Papa Francesco ha espresso «viva gratitudine» a Giovanni Maria Vian, direttore emerito de «L’Osservatore Romano», per «l’amore e la sollecitudine» con cui ha diretto il quotidiano della Santa Sede per oltre undici anni. Di seguito il testo della lettera inviata dal Pontefice.

All’Illustrissimo Signore
Prof. Giovanni Maria Vian

Nel momento in cui, dopo anni di generosa dedizione e di grande responsabilità, conclude il Suo incarico di Direttore Responsabile de «L’Osservatore Romano», desidero esprimerLe la più viva gratitudine per l’amore e la sollecitudine che Ella ha posto nell’adempimento di tale importante compito.

Chiamato dal mio Venerato Predecessore, Benedetto xvi, a prestare servizio in un ambito così delicato e importante per la Santa Sede, Ella, svolgendolo con competenza, si è fatto apprezzare per la Sua qualificata professionalità, sostenuta dalla Sua esemplare adesione al Magistero e dal Suo coerente impegno cristiano.

Desidero soprattutto ringraziarLa per la preziosa collaborazione e costante disponibilità che Ella ha voluto dimostrarmi nello sforzo di promuovere l’attuazione delle riforme a cui ho dato vita e che riguardano, in particolare, l’ambito della comunicazione. Le sono davvero riconoscente per la fedeltà nel riferire la parola del Papa.

In qualità di studioso della Storia della Chiesa e anche attraverso la Sua esperienza di Professore di Filologia Patristica, Ella ha fornito un valido contributo per accrescere la qualità dell’informazione e dare ampio spazio a quelle voci che meritano un attento ascolto nella comunità ecclesiale.

La consapevolezza di aver dedicato senza risparmio ogni energia nella mansione che Le è stata affidata, infondano nel Suo animo letizia e pace, come colmano il mio di soddisfazione, certo di potermi ancora avvalere del Suo sostegno nella preghiera e nel consiglio.
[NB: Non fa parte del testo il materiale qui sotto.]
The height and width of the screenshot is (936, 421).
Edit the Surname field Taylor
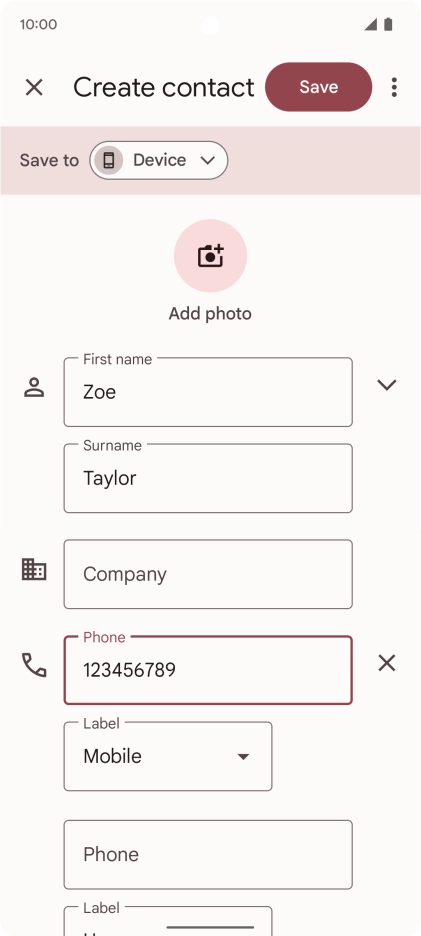pos(208,478)
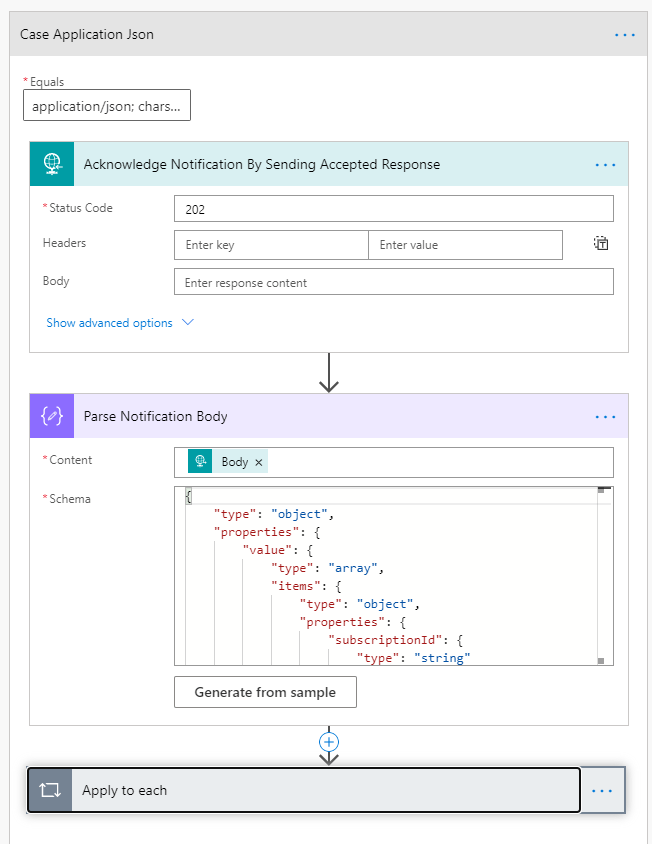Collapse the Parse Notification Body card title
The width and height of the screenshot is (652, 844).
pos(320,416)
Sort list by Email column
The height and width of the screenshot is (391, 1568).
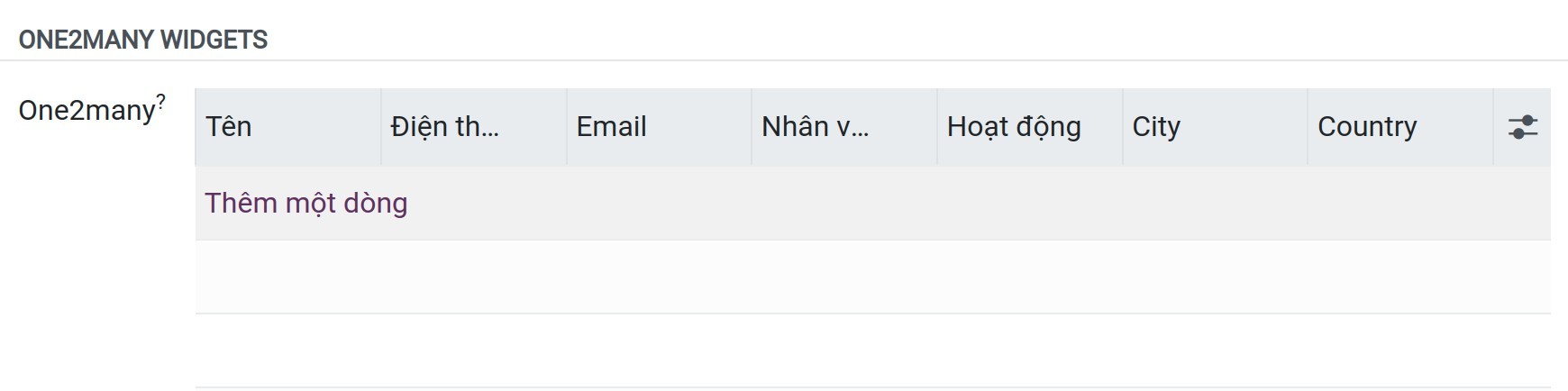pyautogui.click(x=660, y=127)
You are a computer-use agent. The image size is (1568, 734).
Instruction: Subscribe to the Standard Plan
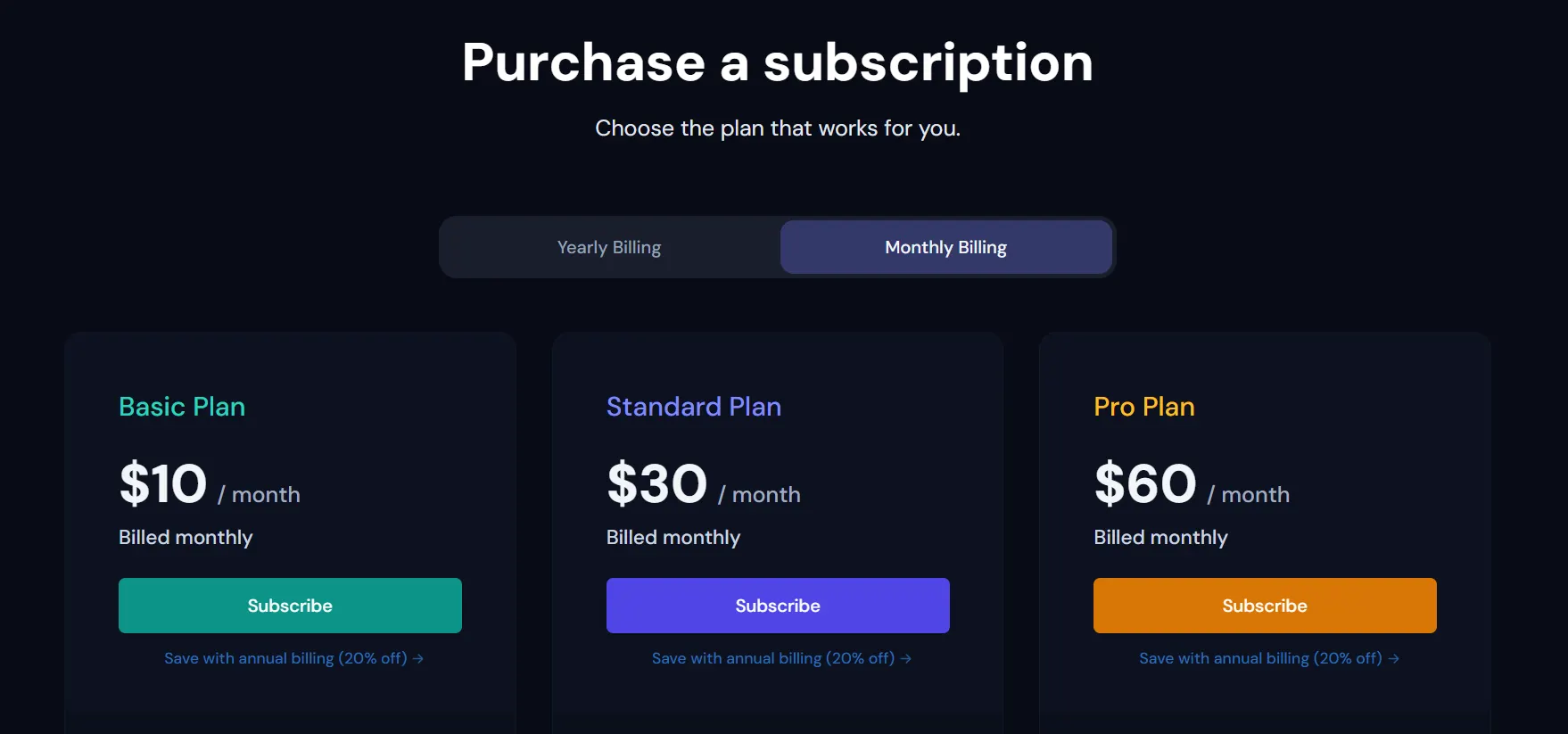tap(778, 606)
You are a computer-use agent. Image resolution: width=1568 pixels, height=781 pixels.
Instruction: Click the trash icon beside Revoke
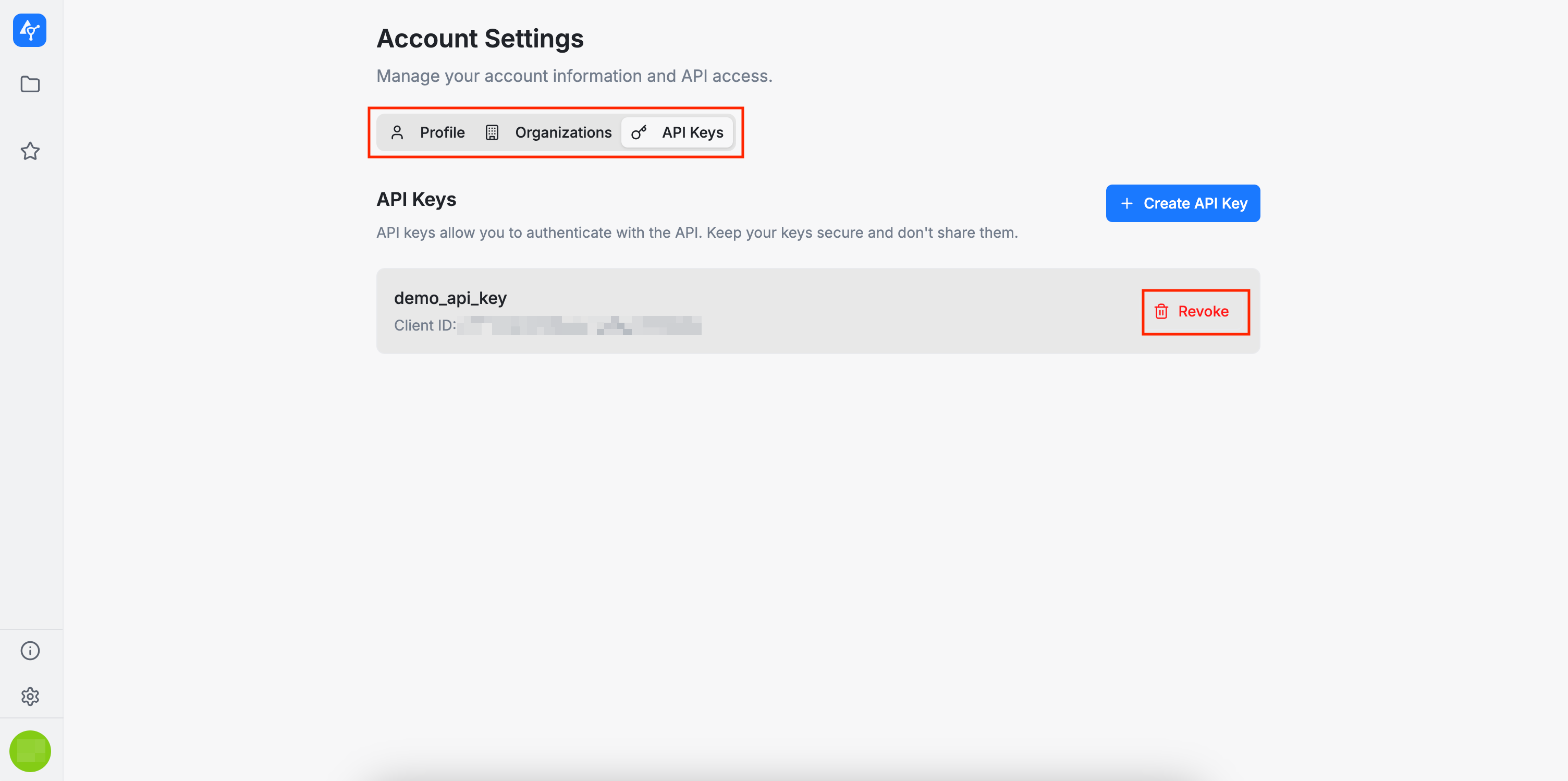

Mi è caro, pertanto, rivolgerLe, Illustrissimo Signore, l’augurio di ogni bene e prosperità nel Signore, invocando abbondanza di grazie e consolazioni su di Lei e su quanti Le sono cari.

Nell’affidarLa alla speciale protezione ed intercessione della Santissima Vergine Immacolata, dei Santi Apostoli Pietro e Paolo, di cuore Le imparto, in auspicio di copiose ricompense divine ed in pegno della mia fraterna vicinanza, la Benedizione Apostolica, aggiungendo un fervido augurio per il Santo Natale e per il Nuovo Anno.